Als möglichen Ausweg aus der derzeitigen Krise schlugen verschiedene Redner eine Erhöhung der Interventionspreise vor. Ein deutlicher Anstieg könne jedoch zu einer ähnlichen Situation wie vor 1984 führen, mit Milchseen und Butterbergen, was diesen Vorschlag zweifelhaft erscheinen lässt. Außerdem würde er nur den Verarbeitern nützen, denen damit eine ausreichende Marge sicher ist, nicht aber den Milcherzeugern, die weiter einen niedrigen Auszahlungspreis erhalten würde. Trotz des Marktverantwortungsprogramms des EMB wurden keine echten neuen Lösungen vorgestellt.

 

Das Marktverantwortungsprogramm (MVP) wurde als das vorgestellt, was es ist: Es handelt sich um ein Kriseninstrument, das den vollständigen Einbruch der Erzeugerpreise verhindern, Schwankungen begrenzen, Krisen verkürzen und die Milcherzeuger dazu veranlassen soll, ständig auf die Marktentwicklung zu achten und auf Marktsignale zu reagieren.

Die Show muss weitergehen?

> _ANGEZEIGTE DATEN_:
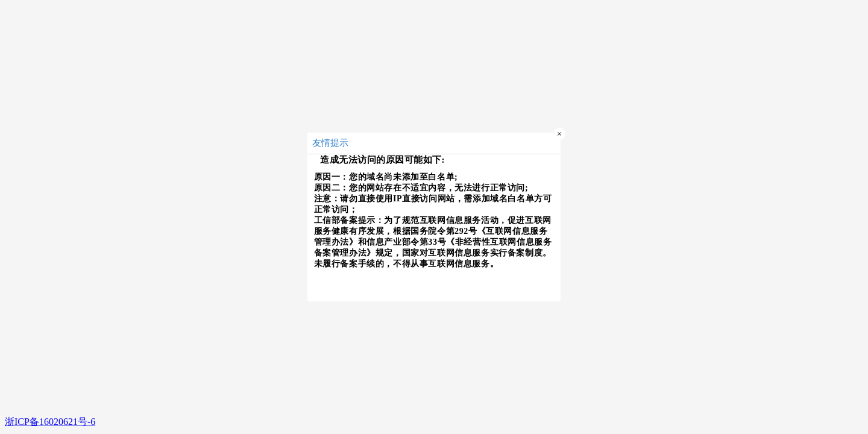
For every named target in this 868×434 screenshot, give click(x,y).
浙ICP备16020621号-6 (50, 421)
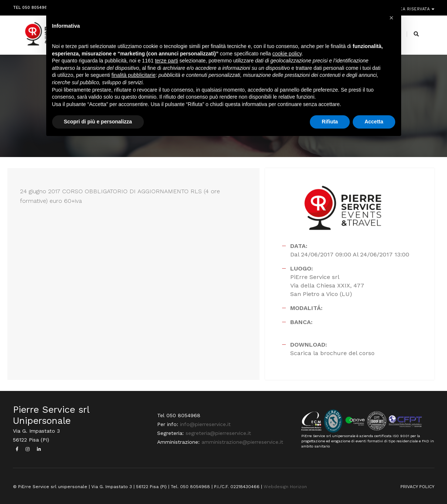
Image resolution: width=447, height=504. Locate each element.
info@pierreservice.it (205, 424)
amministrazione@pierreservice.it (242, 442)
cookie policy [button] (287, 54)
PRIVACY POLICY (417, 487)
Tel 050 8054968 (31, 6)
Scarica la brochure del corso (332, 353)
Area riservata (413, 6)
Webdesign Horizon (285, 487)
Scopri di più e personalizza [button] (98, 122)
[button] (392, 18)
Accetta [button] (374, 122)
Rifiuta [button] (330, 122)
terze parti (166, 61)
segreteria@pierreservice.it (218, 433)
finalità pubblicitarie (133, 75)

> _AUFGABE_: Wiederhole wortgetreu den Teil des Textes über die Milchmarktkrise, der mit den Worten „Das Marktverantwortungsprogramm (MVP)“ einsetzt und mit „Marktsignale zu reagieren.“ schließt. Stütze dich ausschließlich auf den Text.

> _ANTWORT ZUR AUFGABE_:
Das Marktverantwortungsprogramm (MVP) wurde als das vorgestellt, was es ist: Es handelt sich um ein Kriseninstrument, das den vollständigen Einbruch der Erzeugerpreise verhindern, Schwankungen begrenzen, Krisen verkürzen und die Milcherzeuger dazu veranlassen soll, ständig auf die Marktentwicklung zu achten und auf Marktsignale zu reagieren.